/---

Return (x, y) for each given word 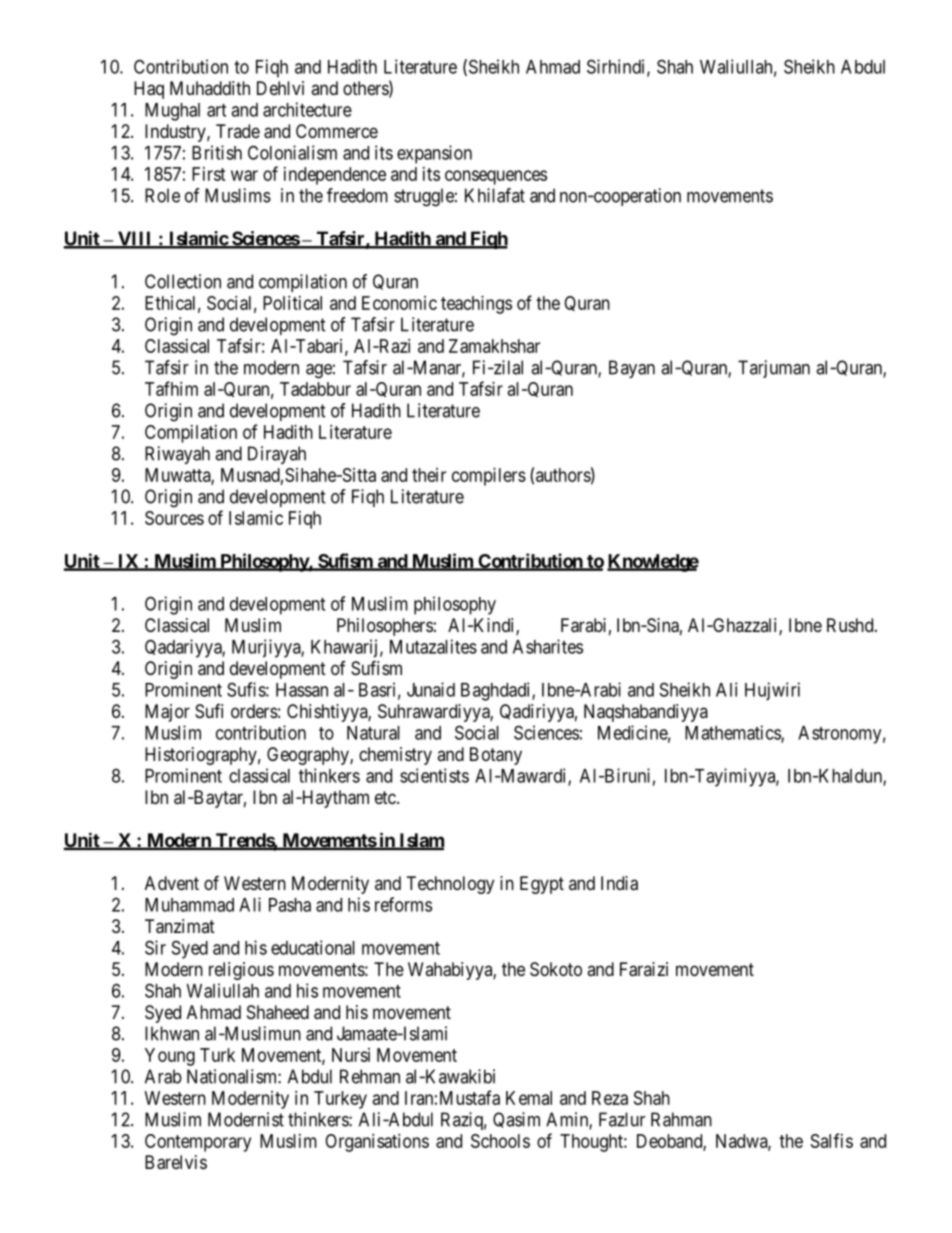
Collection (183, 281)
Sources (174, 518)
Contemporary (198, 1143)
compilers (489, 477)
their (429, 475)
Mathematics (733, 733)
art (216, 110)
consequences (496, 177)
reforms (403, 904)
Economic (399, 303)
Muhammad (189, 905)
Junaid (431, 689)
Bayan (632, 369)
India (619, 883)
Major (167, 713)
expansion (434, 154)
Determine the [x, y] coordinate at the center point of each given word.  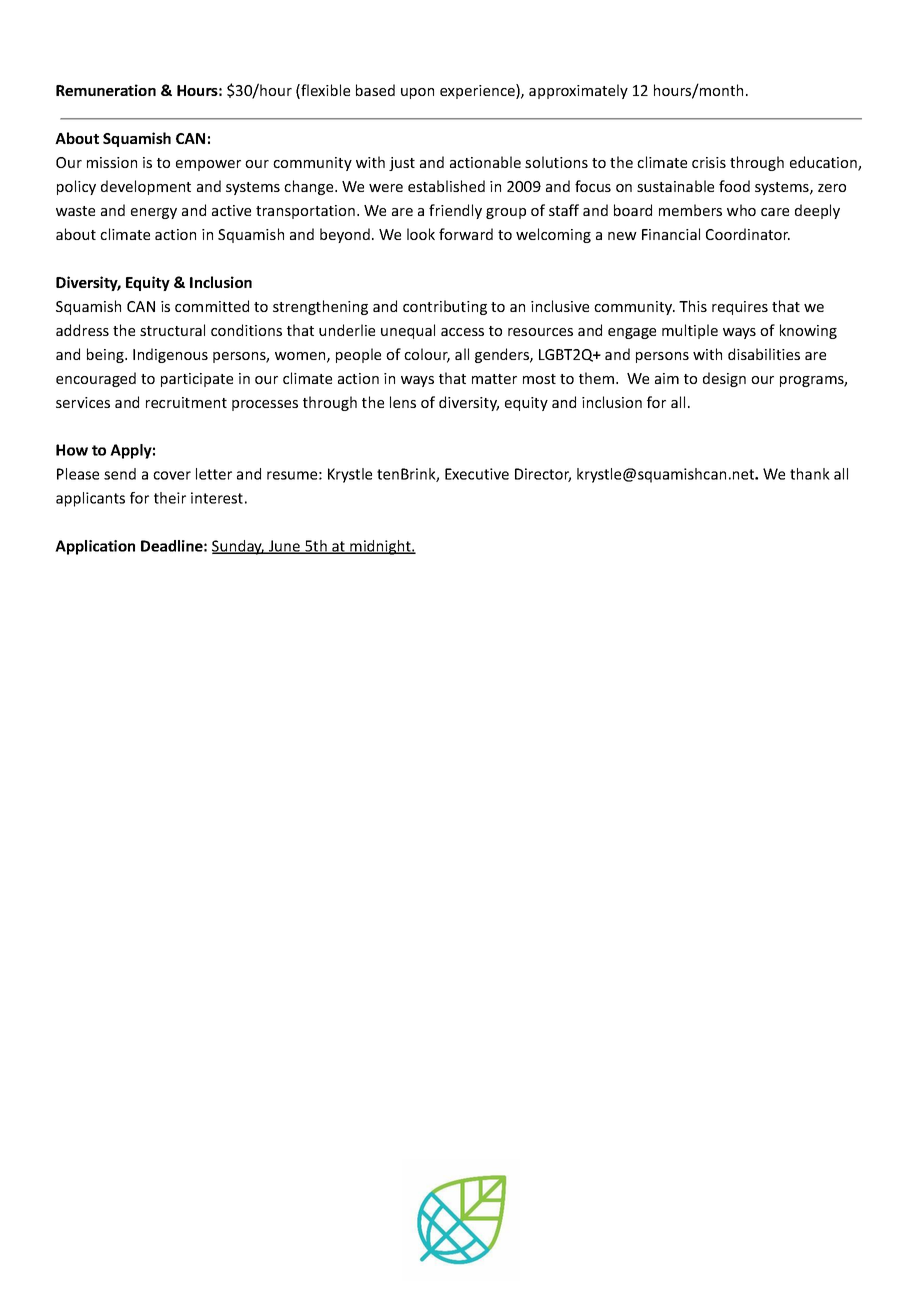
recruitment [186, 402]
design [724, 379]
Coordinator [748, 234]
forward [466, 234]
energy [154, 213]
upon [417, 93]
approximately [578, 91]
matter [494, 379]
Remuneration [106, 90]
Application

\---

■ Exercise description
Could you write out again every line from the one containing "Determine the [x, y]" through the end of the records, requests included, with each answer coordinate shifted up by 66? Leave the pictures out.

■ The solution
Determine the [x, y] coordinate at the center point of each given word.  
recruitment [252, 468]
design [790, 445]
Coordinator [814, 300]
forward [532, 300]
energy [220, 279]
upon [483, 159]
approximately [644, 157]
matter [560, 445]
Remuneration [172, 156]
Application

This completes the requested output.